→ Page:
CO-RE makes a `.bpf.o` *portable in principle*; it does not guarantee it will
*load* on a given kernel. Real-world failures that CO-RE does not prevent:

- missing or partial kernel BTF,
- CO-RE relocation errors against a divergent kernel,
- unsupported map types (e.g. ringbuf before 5.8),
- unsupported program/attach types,
- capability and kernel-config differences.

`bpfcompat` answers the empirical question CO-RE leaves open: *does it actually
load and attach here?* — by running the artifact in a real kernel.

## How validation works: full VMs, not static analysis

bpfcompat does **not** parse your object and guess. For every target it:

1. boots the **real distro cloud image and its actual kernel** as a disposable
QEMU/KVM virtual machine (default `--runner vm`; `virtme-ng`, `firecracker`,
and `host` are also selectable);
2. copies a **C/libbpf validator and your `.bpf.o` into the guest** over a
per-run SSH key;
3. runs the **real `bpf()` load — and attach, in `load_attach` mode — inside
that kernel**, then copies a structured result back and throws the VM away.

→ Target position records:
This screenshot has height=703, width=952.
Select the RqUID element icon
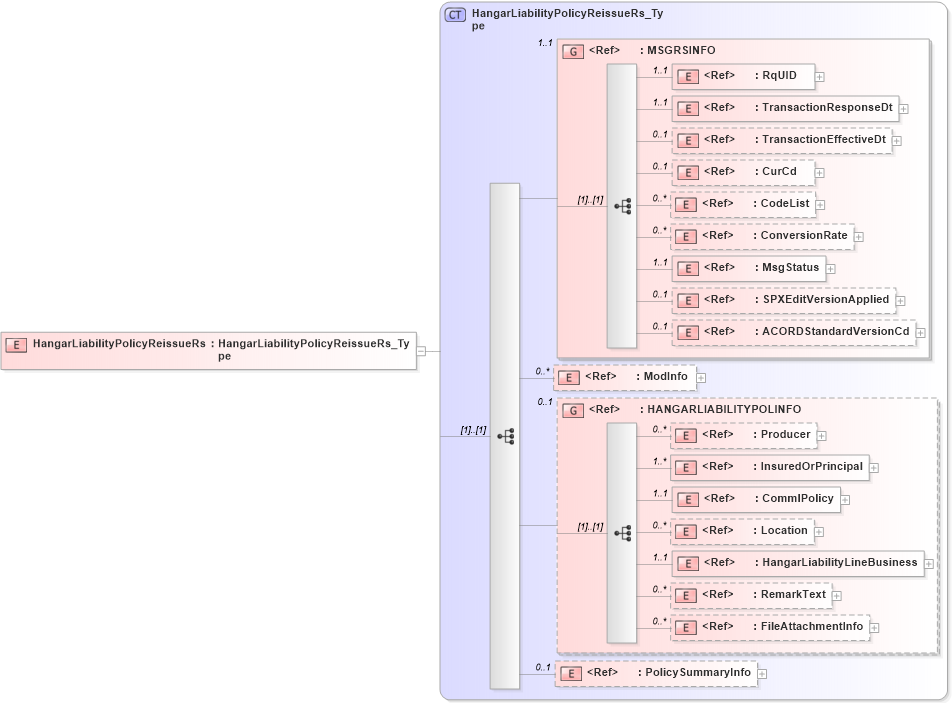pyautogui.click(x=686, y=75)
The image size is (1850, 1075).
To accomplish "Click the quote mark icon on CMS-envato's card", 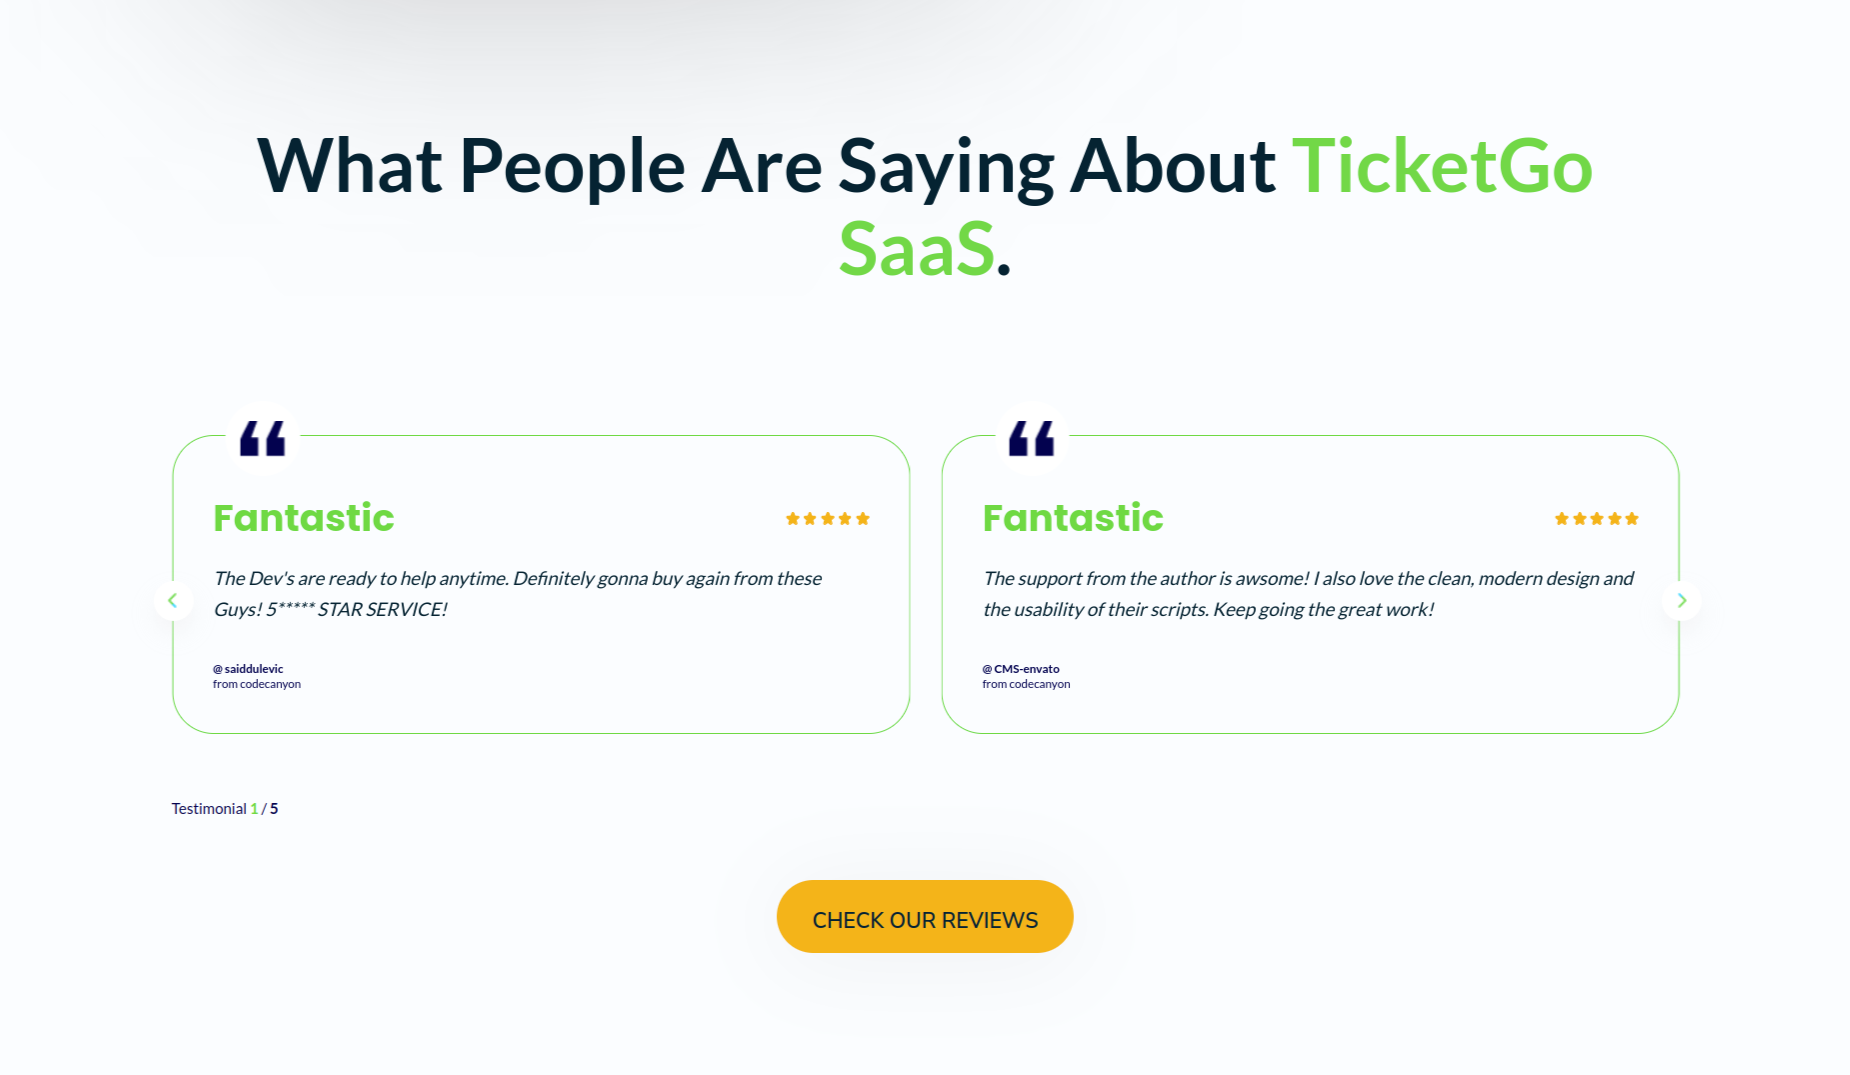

→ Required task:
Please answer these questions about the bpfcompat text:
1. Before which kernel version does the text say ringbuf map types were unsupported?
2. Which runner does bpfcompat use by default?
3. Over what are the validator and the .bpf.o copied into the guest?

→ Final result:
1. 5.8
2. vm, a disposable QEMU/KVM virtual machine
3. A per-run SSH key